- Theatrical release poster
- Directed by: K. V. Ramana Raj
- Produced by: Bhagya Ramesh
- Starring: Vijay Raghavendra; Siri Raju;
- Cinematography: Om G.
- Edited by: Nagendra Urs
- Music by: Sathish Babu; M. S. Thyagaraja;
- Production company: Yasha Films
- Release date: 28 February 2025;
- Running time: 118 minutes
- Country: India
- Language: Kannada

= FIR 6 to 6 =

2025 Indian action thriller film

FIR 6 to 6 is a 2025 Indian Kannada-language action thriller film directed by K. V. Ramana Raj in his directorial debut. The film stars Vijay Raghavendra and Siri Raju.

== Plot ==
Inspector Garuda (Vijay Raghavendra), a principled and determined police officer, receives a high-stakes challenge when he arrests the brother of notorious crime lord Randhawa (Yash Shetty). Prompted by the gangster, Garuda must navigate a series of deadly tests between 6 a.m. and 6 p.m. to protect innocents and bring justice. The film opens with a tense raid: Garuda races through the city streets, rushing home moments before a gang of miscreants attempts to break into his house, where his wife Jyothi (Siri Raju) is alone and terrified. As he takes action to shield her, the narrative branches into multiple simultaneous emergencies: a young couple’s elopement derails into violence, a wedding night is shocked by gang interference, and a trivial bar mishap escalates into something more sinister. These subplots unfold in parallel to Garuda’s central quest to protect Jyothi and uphold Randhawa’s challenge.

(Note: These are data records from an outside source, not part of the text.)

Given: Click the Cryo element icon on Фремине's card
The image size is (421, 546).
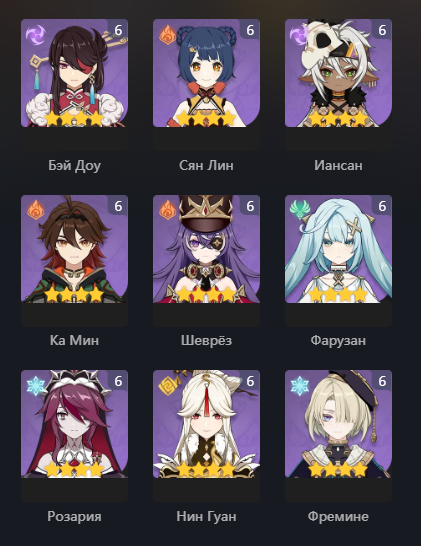Looking at the screenshot, I should pos(299,386).
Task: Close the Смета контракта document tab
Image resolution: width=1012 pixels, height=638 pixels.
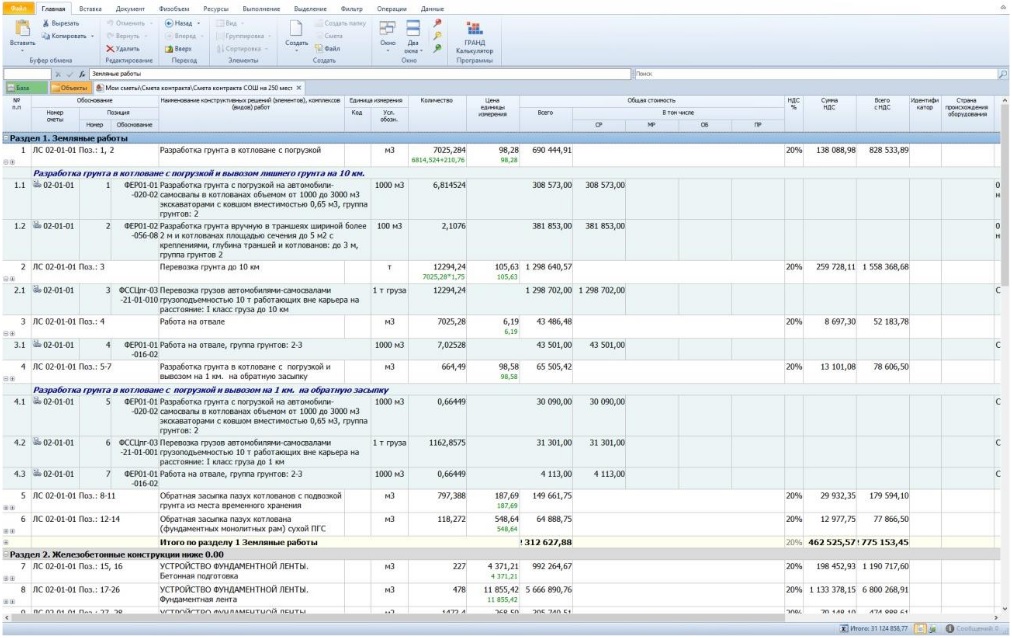Action: 298,88
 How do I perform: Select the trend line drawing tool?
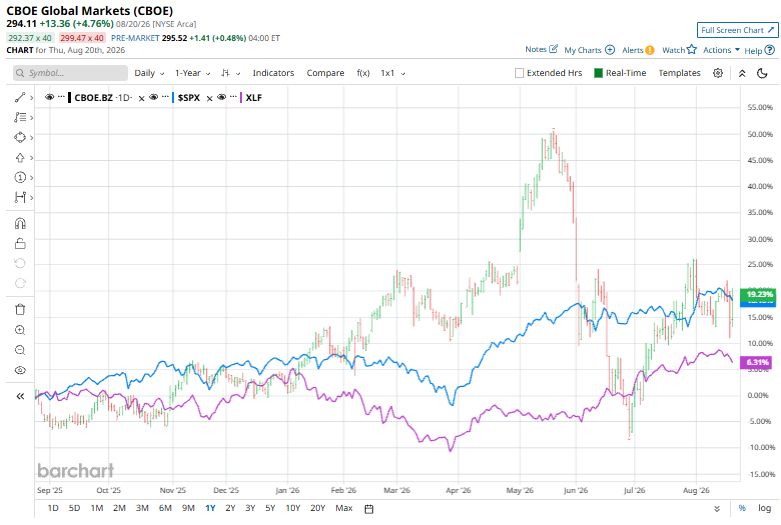coord(20,98)
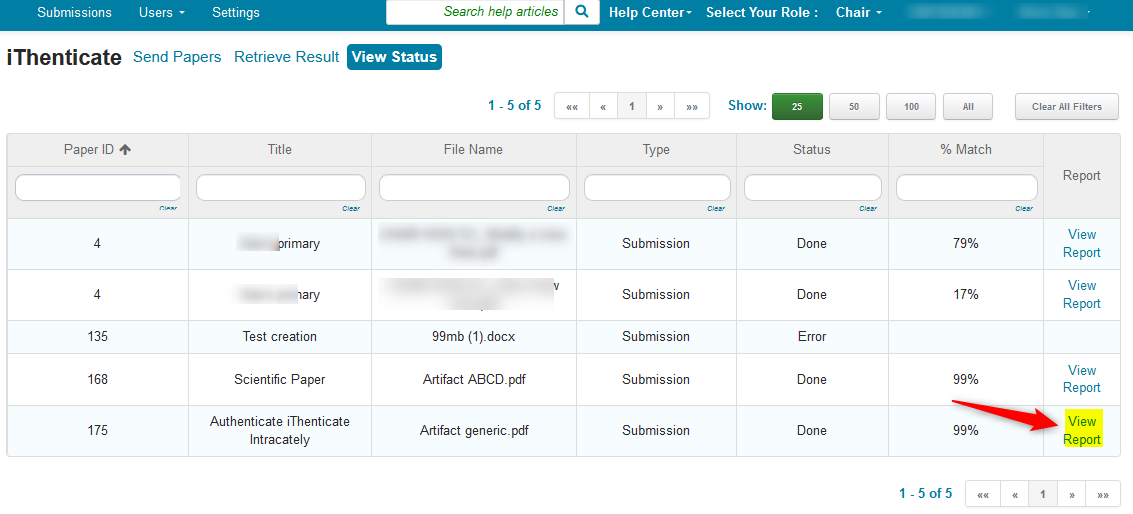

Amid the chaos, Garuda is relentlessly on the move—cracking down on miscreants, coordinating his team, and juggling time-sensitive calls. Leafing through phone contacts and checking his watch becomes a recurring visual motif, underscoring the tension of his race against time. A subplot involving a drug mafia and smuggling ring tied to Randhawa's empire introduces an added layer of peril when Garuda must dismantle a dangerous drug deal to edge closer to the gangster’s inner circle. Garuda confronts the crime lord, fights through his goons, and races to rescue Jyothi, bringing the film’s 12-hour crisis to a head.

In the end, Garuda triumphs—Randhawa’s challenges are nullified, his wife is saved, and the multiple crises are quelled. However, critics note the plot’s frenetic pacing and disjointed subplots overshadow the emotional resonance, resulting in a thriller that falters amid its ambitious, multi-threaded narrative.

== Cast ==
Source
- Vijay Raghavendra as Inspector Garuda
- Siri Raju as Jyothi
- Nagendra Urs
- Yash Shetty as Randhawa
- Bala Rajwadi
- Comedy Khiladi Santu
- Comedy Khiladi Gaja Vidyabharan
- Adi Keshwa
- Ratan
- Yasha
- Shweta

== Production ==
Reportedly, the entire filming took place at night. The film was shot in thirty-five nights.

== Soundtrack ==
The soundtrack was composed by Sathish Babu and M. S. Thyagaraja.

Track listing
| No. | Title | Lyrics | Singer(s) | Length |
|---|---|---|---|---|
| 1. | "Kachiko Kachiko" | V. Nagendra Prasad | Aniruddha Sastry, Uma Neha | 4:12 |
| 2. | "Sakha Ninna Mukhavannu" | V. Nagendra Prasad | Chethan Naik, Sarayu | 4:13 |
| Total length: |  |  |  | 8:25 |

== Release ==
FIR 6 to 6 was released theatrically on 28 February 2025.

== Reception ==
Y. Maheswara Reddy of Bangalore Mirror rated the film two-and-a-half out of five stars and wrote, "Raj has tried to say so many things at once, without realising the futility of such efforts and methods. The director has failed to realise the importance of a crisp screenplay and narration that is not all muddled up." Shashiprasad SM of Times Now gave it two out of five stars and wrote, "The film is a chaotic thriller that struggles to find its footing. Disjointed subplots, a weak screenplay and a lack of emotional depth make it a tedious watch."

A. Sharadhaa of Cinema Express gave it two out of five stars and wrote, "The film attempts to juggle too many themes—from family drama to elopement, drug mafias to cop chases— but fails to execute any of them effectively. With underwhelming performances and a convoluted storyline, FIR 6 to 6 ends up as a tedious and forgettable watch." Critics from Udayavani and Vijayavani found the screenplay to be average.